Exercise input:
━━━━━━━━━━━━━━━━

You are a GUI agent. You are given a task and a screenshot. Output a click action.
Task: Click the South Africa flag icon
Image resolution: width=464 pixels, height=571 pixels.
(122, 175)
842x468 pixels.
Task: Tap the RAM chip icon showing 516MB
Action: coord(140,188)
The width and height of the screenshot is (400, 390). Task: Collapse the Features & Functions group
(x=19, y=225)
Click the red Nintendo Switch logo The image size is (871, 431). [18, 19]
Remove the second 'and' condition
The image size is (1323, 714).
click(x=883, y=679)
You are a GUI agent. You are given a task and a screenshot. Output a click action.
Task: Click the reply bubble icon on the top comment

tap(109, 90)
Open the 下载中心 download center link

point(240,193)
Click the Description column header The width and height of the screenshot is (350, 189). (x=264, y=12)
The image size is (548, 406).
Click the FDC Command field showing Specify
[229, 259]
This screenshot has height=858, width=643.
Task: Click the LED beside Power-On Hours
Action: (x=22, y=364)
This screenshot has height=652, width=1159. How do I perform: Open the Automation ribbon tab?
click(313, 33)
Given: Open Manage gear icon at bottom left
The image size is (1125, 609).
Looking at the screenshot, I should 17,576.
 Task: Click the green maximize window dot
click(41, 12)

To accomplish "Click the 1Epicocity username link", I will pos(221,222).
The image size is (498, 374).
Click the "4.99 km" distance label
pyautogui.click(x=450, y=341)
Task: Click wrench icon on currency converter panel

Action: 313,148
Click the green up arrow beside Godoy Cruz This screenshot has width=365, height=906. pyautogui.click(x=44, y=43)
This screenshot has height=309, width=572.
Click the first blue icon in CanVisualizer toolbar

━━━━━━━━━━━━━━━━

Task details: Copy the lines above exactly, beginning at the line containing "Click the green up" and stopping at the last line.

Result for this exercise:
Click the green up arrow beside Godoy Cruz This screenshot has width=365, height=906. pyautogui.click(x=44, y=43)
This screenshot has height=309, width=572.
Click the first blue icon in CanVisualizer toolbar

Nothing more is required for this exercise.